I grew up in the heart of the SBC in western Arkansas. It was in a Baptist Student Union at Westark Community College that I met my wife and was called by God to service in ministry. I served as a youth pastor in several small churches in northwest Arkansas and to be honest I didn’t know much about any of the denominational structure of the state at all.
That changed a few years ago when God called us to move to South Dakota as Mission Service Corps missionaries. I had never even heard of the MSC program before we began to follow God’s call, but I was blessed at the power and flexibility of the missions opportunities that Mission Service Corps offers. We spent four years in the field as MSC missionaries serving two churches for two years each. In that time, I got to know and befriend many of the state staff members at the Dakota Baptist Convention. They were in our churches to visit and help out and encourage and serve often. Recently the DBC decided to do away with the traditional model of a state office and has regionalized its state staff. In our modern world of instant communication, they are still able to keep in touch with each other and be closer to the ground level of ministry in the churches. It has had its bumps and rough patches, but the indications I get from our state convention staff is that it has made a big improvement in their ability to minister to churches in the Dakotas. The DBC is focused on planting churches and strengthening the ones that are here already. There is a strong emphasis on evangelism and some unconventional ways to carry it out.
One example is a DBC sponsored ministry at the Sturgis Bike Rally that has seen hundreds of people make decisions for Christ in a single week for three straight years now. We didn’t do this alone. There was help from NAMB and Ronnie Hill ministries and other states conventions and churches and associations. This ministry is a perfect example of a non-typical event. I remember the first year we did it.

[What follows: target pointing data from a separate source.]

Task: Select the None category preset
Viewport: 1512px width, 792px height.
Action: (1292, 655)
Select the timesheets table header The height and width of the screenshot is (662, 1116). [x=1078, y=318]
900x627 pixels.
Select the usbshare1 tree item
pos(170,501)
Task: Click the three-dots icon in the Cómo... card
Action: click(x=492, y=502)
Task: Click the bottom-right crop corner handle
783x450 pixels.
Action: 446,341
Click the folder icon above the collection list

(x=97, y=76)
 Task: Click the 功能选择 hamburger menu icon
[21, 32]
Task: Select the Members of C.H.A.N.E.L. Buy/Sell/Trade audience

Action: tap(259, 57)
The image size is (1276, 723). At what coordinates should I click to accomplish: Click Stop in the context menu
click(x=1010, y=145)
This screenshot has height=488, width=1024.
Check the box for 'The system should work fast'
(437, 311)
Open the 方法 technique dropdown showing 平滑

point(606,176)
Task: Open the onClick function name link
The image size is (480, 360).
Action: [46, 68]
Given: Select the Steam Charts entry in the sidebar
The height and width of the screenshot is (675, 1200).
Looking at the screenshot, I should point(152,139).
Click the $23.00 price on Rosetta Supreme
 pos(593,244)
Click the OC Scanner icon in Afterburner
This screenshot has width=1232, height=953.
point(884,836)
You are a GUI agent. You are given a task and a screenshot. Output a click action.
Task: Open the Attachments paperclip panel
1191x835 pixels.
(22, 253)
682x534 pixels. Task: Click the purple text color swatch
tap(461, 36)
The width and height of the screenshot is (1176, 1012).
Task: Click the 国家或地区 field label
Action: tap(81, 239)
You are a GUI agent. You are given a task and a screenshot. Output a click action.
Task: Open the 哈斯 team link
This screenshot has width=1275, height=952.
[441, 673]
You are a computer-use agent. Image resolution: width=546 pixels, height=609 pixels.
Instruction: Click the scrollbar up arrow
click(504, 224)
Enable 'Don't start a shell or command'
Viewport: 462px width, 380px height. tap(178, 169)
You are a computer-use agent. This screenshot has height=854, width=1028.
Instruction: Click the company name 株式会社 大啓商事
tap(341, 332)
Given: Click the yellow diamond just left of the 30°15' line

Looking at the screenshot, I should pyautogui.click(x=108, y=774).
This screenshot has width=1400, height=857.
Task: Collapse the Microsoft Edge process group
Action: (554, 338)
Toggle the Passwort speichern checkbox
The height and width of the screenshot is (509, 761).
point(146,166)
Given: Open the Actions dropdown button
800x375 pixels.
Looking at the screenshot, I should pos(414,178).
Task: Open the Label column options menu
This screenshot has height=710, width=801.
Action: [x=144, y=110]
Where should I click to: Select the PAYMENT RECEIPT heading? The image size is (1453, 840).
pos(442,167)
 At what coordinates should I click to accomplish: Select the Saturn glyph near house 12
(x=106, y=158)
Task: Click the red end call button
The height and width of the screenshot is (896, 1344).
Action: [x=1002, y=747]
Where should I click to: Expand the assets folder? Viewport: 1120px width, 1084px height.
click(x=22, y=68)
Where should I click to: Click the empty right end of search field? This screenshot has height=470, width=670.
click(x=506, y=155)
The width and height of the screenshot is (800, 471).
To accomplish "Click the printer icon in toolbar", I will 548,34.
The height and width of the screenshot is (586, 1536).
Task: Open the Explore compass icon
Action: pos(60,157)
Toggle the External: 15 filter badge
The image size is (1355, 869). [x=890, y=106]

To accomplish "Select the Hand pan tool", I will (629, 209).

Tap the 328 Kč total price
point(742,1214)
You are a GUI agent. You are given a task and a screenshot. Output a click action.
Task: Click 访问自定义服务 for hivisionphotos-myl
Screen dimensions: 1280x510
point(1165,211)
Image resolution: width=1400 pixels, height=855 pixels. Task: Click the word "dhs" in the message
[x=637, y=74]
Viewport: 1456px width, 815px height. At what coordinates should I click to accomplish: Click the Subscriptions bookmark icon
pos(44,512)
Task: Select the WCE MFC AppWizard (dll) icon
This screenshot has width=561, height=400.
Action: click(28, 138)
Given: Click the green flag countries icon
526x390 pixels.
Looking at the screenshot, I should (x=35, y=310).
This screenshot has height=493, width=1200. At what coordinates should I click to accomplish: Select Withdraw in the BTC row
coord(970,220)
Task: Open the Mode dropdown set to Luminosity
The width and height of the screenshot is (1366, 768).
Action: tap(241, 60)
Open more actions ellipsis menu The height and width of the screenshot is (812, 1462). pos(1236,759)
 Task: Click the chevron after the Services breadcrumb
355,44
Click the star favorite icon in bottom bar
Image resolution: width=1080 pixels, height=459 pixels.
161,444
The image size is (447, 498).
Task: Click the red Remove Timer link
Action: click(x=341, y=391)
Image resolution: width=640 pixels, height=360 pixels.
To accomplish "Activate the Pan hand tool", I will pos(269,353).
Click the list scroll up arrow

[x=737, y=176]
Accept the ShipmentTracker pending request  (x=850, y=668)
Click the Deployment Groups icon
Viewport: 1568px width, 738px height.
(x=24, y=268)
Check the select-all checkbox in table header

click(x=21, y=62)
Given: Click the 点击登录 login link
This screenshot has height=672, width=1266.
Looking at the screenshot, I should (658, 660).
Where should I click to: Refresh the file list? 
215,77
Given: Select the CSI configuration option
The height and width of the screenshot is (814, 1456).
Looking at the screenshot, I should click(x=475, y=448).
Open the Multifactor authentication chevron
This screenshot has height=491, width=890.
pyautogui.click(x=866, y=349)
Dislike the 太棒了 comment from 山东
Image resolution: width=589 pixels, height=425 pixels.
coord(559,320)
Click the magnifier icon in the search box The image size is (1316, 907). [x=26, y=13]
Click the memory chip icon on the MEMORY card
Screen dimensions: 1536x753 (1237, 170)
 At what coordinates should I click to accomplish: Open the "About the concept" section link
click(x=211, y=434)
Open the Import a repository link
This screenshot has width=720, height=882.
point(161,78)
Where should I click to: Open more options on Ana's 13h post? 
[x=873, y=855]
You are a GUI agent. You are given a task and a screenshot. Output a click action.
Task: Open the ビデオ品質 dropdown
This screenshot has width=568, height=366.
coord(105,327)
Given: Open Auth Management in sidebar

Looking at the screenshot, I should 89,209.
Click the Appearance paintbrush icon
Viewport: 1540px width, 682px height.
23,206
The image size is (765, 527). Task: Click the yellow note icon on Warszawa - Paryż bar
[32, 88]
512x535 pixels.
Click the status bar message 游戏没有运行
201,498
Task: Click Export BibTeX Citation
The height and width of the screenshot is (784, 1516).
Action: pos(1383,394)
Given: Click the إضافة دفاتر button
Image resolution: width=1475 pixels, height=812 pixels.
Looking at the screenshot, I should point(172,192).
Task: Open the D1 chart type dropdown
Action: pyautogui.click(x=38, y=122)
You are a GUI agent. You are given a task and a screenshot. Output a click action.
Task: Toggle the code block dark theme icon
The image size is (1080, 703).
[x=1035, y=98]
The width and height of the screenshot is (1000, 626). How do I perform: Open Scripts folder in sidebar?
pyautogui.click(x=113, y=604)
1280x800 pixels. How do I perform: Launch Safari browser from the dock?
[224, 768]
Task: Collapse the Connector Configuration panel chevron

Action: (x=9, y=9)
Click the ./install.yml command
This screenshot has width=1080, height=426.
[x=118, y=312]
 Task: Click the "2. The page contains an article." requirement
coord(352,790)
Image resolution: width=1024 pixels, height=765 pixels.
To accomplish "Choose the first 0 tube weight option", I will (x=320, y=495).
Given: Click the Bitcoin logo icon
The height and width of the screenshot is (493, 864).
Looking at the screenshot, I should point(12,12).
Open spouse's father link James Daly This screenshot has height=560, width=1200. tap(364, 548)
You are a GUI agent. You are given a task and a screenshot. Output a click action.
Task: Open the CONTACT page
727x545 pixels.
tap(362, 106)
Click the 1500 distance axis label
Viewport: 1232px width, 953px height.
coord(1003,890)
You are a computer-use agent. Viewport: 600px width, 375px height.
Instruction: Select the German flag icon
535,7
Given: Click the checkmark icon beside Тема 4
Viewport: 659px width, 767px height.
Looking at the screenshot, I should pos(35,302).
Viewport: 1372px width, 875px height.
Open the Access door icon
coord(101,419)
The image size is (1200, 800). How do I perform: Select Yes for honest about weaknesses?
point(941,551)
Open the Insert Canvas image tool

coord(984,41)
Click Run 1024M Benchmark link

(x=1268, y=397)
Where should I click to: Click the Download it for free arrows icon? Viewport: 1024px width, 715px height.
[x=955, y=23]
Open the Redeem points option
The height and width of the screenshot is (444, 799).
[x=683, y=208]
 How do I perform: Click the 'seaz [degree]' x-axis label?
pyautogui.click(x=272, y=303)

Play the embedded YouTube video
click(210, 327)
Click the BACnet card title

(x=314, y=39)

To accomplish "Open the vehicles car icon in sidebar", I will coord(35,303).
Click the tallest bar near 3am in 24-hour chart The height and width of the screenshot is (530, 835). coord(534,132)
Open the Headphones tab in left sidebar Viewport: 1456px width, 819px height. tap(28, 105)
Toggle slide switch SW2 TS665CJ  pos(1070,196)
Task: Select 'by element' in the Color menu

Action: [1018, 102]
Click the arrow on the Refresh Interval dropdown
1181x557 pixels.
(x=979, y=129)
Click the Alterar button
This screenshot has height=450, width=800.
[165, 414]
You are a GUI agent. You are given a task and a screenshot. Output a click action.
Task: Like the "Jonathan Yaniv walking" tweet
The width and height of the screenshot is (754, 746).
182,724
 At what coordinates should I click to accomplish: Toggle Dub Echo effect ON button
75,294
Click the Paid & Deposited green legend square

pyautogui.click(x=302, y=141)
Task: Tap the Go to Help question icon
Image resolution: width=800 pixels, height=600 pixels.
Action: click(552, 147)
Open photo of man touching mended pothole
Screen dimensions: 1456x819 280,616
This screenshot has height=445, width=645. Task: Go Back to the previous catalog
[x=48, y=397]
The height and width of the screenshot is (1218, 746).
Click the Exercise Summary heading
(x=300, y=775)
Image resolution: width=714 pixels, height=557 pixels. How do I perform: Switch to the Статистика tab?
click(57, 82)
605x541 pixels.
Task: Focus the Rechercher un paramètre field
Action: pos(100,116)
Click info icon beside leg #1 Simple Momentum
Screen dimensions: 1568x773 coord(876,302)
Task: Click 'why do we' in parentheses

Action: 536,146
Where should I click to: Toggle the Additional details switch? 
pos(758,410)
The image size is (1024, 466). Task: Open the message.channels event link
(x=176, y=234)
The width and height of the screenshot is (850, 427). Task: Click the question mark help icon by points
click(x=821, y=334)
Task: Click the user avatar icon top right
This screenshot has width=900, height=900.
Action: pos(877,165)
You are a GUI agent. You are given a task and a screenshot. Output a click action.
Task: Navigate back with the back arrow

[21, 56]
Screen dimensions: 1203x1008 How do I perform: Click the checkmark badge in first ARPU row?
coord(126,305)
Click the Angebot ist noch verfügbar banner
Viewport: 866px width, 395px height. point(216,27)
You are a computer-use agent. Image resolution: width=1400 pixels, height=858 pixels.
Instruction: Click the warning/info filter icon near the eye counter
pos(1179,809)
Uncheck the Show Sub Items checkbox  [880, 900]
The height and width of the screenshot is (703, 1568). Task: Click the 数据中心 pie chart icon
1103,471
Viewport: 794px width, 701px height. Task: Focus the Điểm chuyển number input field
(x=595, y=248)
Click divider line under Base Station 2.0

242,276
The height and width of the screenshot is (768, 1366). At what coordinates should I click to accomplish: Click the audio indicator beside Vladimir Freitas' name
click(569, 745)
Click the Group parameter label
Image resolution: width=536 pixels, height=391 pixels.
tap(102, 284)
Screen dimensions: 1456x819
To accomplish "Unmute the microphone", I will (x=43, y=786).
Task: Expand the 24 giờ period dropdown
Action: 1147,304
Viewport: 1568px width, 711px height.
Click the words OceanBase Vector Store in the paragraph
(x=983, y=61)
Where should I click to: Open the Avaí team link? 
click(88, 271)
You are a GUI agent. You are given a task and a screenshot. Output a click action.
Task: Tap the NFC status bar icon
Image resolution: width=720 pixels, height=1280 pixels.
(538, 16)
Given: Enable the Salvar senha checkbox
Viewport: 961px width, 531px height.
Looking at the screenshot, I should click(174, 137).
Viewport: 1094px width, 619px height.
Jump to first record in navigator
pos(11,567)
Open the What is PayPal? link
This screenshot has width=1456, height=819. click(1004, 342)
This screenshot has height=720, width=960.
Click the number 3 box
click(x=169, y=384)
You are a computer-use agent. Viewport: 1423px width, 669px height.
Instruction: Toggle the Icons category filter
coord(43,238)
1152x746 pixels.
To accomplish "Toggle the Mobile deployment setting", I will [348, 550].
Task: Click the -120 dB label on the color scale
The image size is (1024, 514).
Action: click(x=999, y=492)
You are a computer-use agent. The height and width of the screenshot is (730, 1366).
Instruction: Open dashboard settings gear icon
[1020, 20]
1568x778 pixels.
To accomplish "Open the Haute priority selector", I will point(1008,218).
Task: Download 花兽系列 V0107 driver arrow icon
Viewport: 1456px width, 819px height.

At the time as I was serving at Black Hills Baptist Church near Sturgis in Whitewood, SD. Our church held the evangelism training sessions in the morning and local volunteers were scarce as many thought the ministry had no chance of working. We were giving away a Harley Davidson motorcycle and the only thing anyone had to do to enter the drawing was listen to a three-minute gospel presentation from one of the workers in the tent. That week, we saw over seven hundred people pray to receive Christ and there has been no shortage of help since.
I say all of this to offer hope in the face of the problems and challenges that we know are out there. There is no perfect solution, because we aren’t perfect in any case. The SBC has a long and rich tradition of reaching our world with the gospel of Jesus Christ and it must continue. It won’t happen the “way we have always done it before.” I see hope for our future.
Our hope doesn’t lie in the size of our churches (the Black Hills Area Association where the Sturgis Rally is held doesn’t have a single church that is larger than a couple hundred members), but in the cooperation of our churches. This has always been the strength of the SBC. Here in the Dakotas, where our state convention may have fewer churches that some associations in the south, cooperation is a lifeline to survive and an opportunity to thrive. I think that sense of cooperation has been diminished in other SBC areas like the south, where long standing SBC churches feel more self-sufficient and may be less inclined to consider the strengths of cooperation. What do you think?